• Task material:
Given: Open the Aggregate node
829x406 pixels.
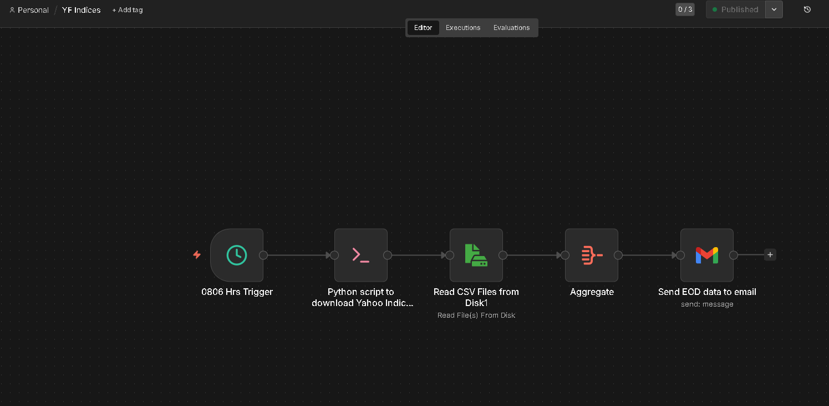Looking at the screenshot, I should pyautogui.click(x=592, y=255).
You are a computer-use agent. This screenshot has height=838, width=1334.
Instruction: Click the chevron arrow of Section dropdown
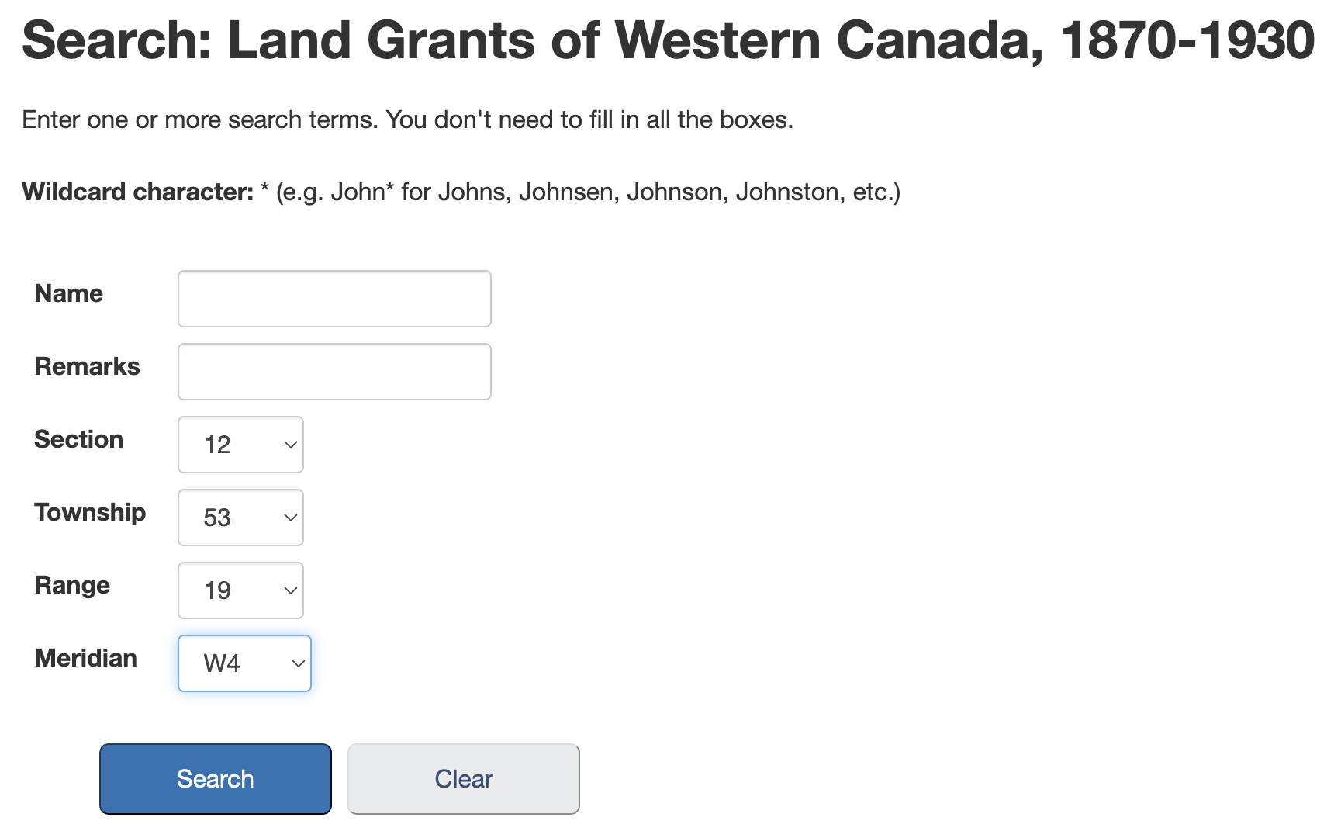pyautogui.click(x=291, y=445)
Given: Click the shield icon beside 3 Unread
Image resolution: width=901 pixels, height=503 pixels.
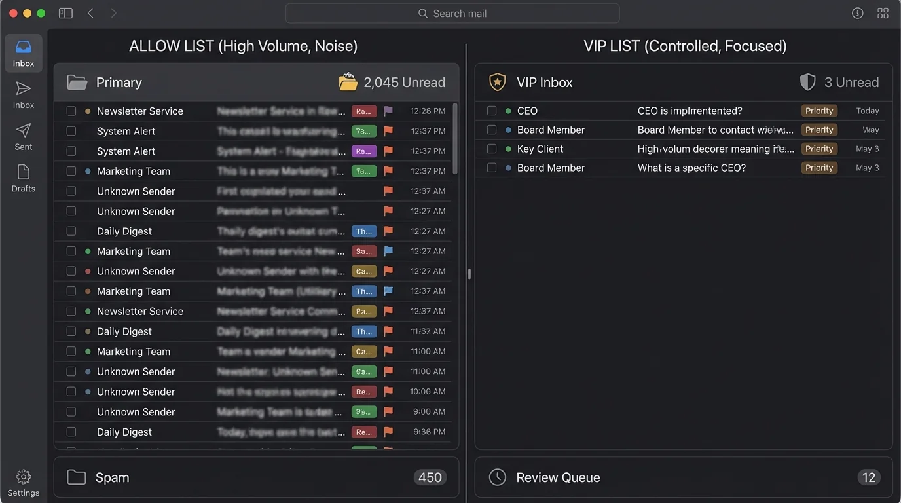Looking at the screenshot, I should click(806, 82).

--

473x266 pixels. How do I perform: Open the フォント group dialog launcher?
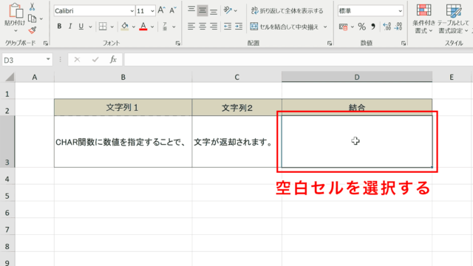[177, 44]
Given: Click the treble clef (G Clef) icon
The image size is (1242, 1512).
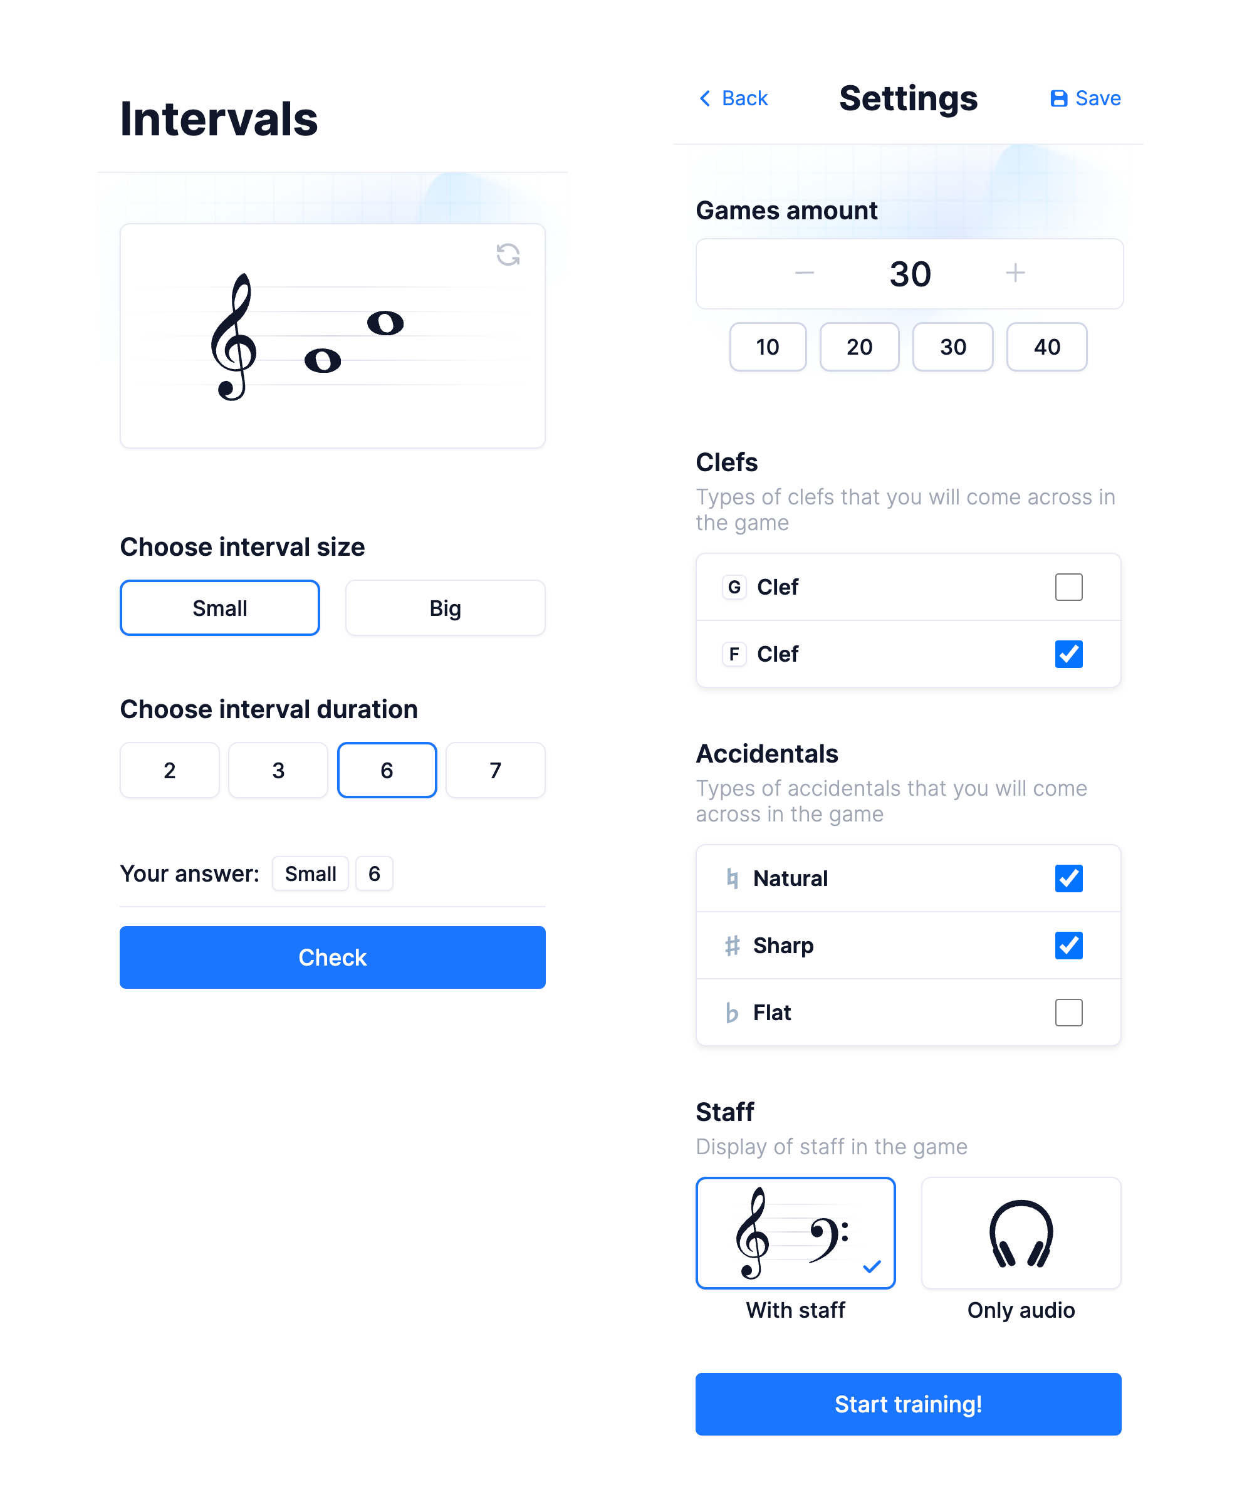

• What to work on: Reproduce verbatim the lines beginning with the one that contains "Given: Open the Aggregate node" and continuing through the one that contains "Looking at the screenshot, I should click(806, 82).". Omit the pictures from your reply.

• Final result:
Given: Open the Aggregate node
829x406 pixels.
Looking at the screenshot, I should pyautogui.click(x=592, y=255).
You are a computer-use agent. This screenshot has height=838, width=1334.
Instruction: Click the chevron arrow of Section dropdown
pyautogui.click(x=291, y=445)
Given: Click the shield icon beside 3 Unread
Image resolution: width=901 pixels, height=503 pixels.
Looking at the screenshot, I should click(806, 82).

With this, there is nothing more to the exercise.